* **THE TASK**: Extend the RDA dataset maintenance guide below, continuing after its final sentence.
===== DOCUMENT PASSAGE =====
RDA Dataset Maintenance

Creating a new dataset

  1. Use the Metadata Manager to add a new dataset.The Metadata Manager is linked from the top-level page of the DECS Internal web, as well as under the "Tools" tab in the DECS Internal web. When you add a new dataset, you will reserve the new dataset number and create a shell metadata profile, which you can come back and complete later. A dataset home page will NOT be created at this point.
  2. Archive the data files using dsarch and generate content metadata (see About Data File Content Metadata below) at the same time. See the dsarch documentation for complete information on dsarch usage. Run "gatherxml -showinfo" at the command line to see a list of all file-content-metadata-generating utilities and the supported formats. If your dataset has an unsupported format and there are many files and/or the dataset will be continually updated, please ask Bob to add support for the format.
  3. Go back to the Metadata Manager and fill in the dataset metadata (see this guide for help with the Metadata Manager). If you have generated content metadata for your data files, you will be able to specify the GCMD science keywords in one step from the content metadata rather than manually, and several other fields (dataset period, data format, etc.) will not even show because they will have already been filled for you from the content metadata.

Maintaining an existing dataset

  • You can update the dataset-level metadata at any time with the Metadata Manager. You can enter from the Metadata Manager home page or you can go to the internal dataset web page and click the "Edit" link in the upper right. Next to the edit link, you will also see a "History" link that will allow you to view the history of dataset metadata changes.
    • Content metadata can be generated, renamed or deleted for a data file at any time. It is most efficient to generate content metadata at the time of archiving, and dsarch will automatically call the appropriate content metadata utility for the action being perfomed on the data file.
      • For manual operation of the utilities, see About Data File Content Metadata below.
      • To see a content metadata summary for a dataset, go the the Metadata Manager home page, and on the right, select the dataset from the "View a Metadata Summary for Dataset" pull-down menu.

Data file lists

There are currently two types of data file lists: static and dynamic, and they are generated for both MSS and Web files.
===== PROVIDED DATA =====
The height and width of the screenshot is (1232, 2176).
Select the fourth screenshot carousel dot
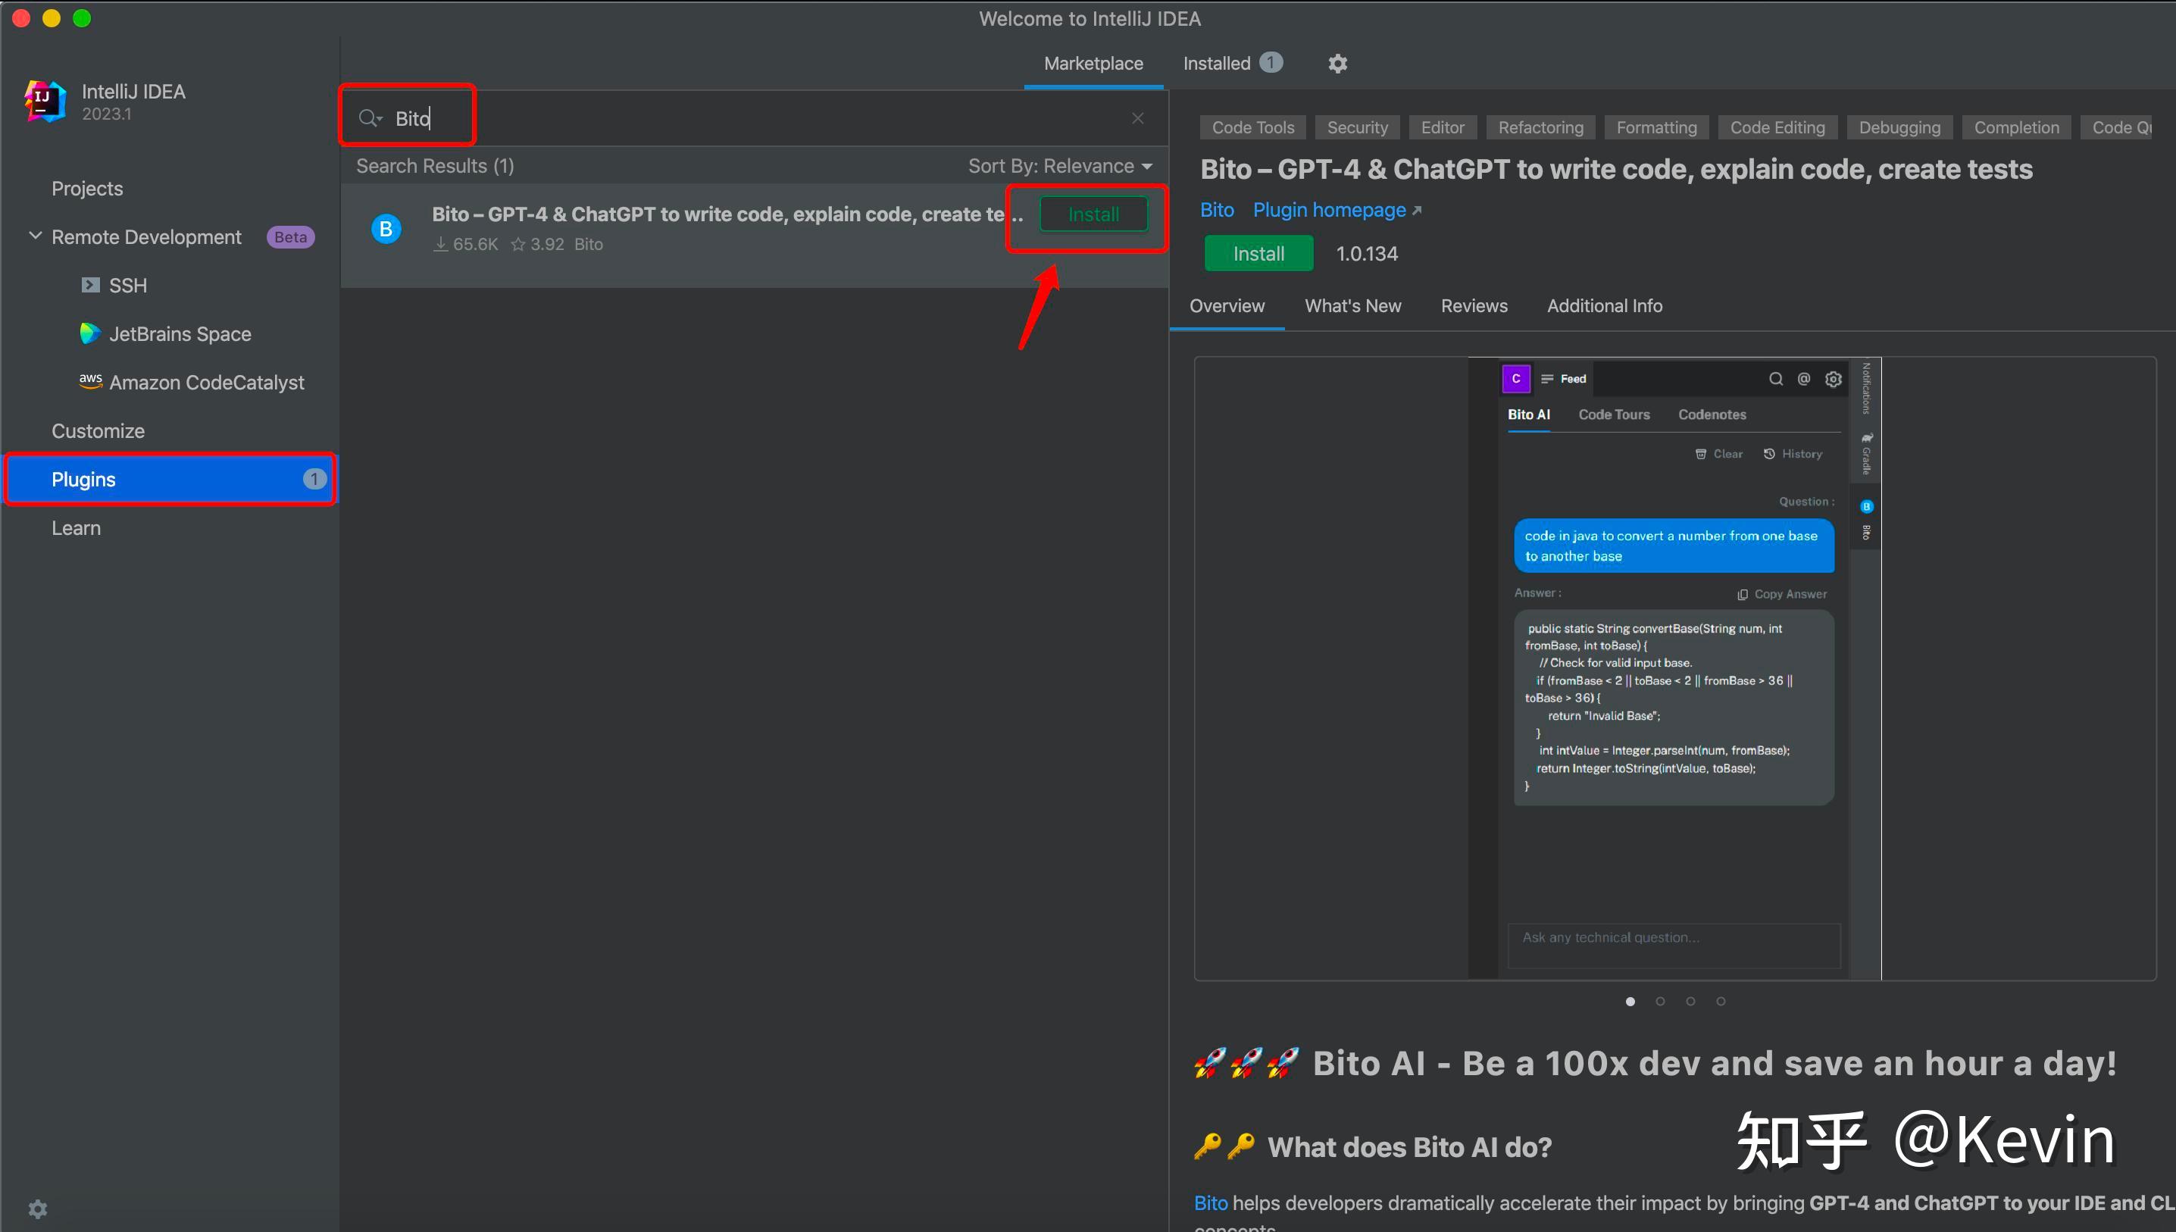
=====
* **RESPONSE**:
  • Static list:
    The static list is a specialist-controlled file list generated from the information in the RDADB. It is called a "static" list because it is presented in only one way. A user can't interact with the list and change how the information is presented. You can manage the static list information with dsarch.
  • Dynamic list:
    The dynamic list is a user-controlled filed list generated mainly from data file content metadata, but also from some other information in the RDADB. It is called a "dynamic" list because depending on the selections a user makes, the file list will be presented in different ways. Other than using the -GX option in dsarch or generating data file content metadata manually, the group information for the dataset is the only information you can actively manage for the dynamic file list.

Why are there two types of lists?There are two types of lists because currently not all datasets have content metadata for their data files, and some datasets may never have content metadata. For datasets that do have content metadata, both the static and dynamic lists are presented as options to the user. The reason for this is that when the dynamic list was first developed, it only displayed the data files for which content metadata had been generated. For some datasets, not all data files have content metadata, and so the dynamic list was "incomplete". The dynamic list now includes all of the data files for a dataset, but if a user "customizes" the dynamic list, the resulting customized list will only show data files that have content metadata, since content metadata are the basis on which the lists can be customized.
How are the lists generated?

  • The Static list is generated by calling publish_filelist. Run the utility with no arguments to get usage information.
  • The Dynamic list is generated automatically when you generate content metadata for a data file. So if you have a dataset with 100 files and you only generate content metadata for one of those files, you will still get a dynamic list. This list will contain ALL of the MSS primary (type P) or Web data (type D) files for the dataset, unless the user customizes the list.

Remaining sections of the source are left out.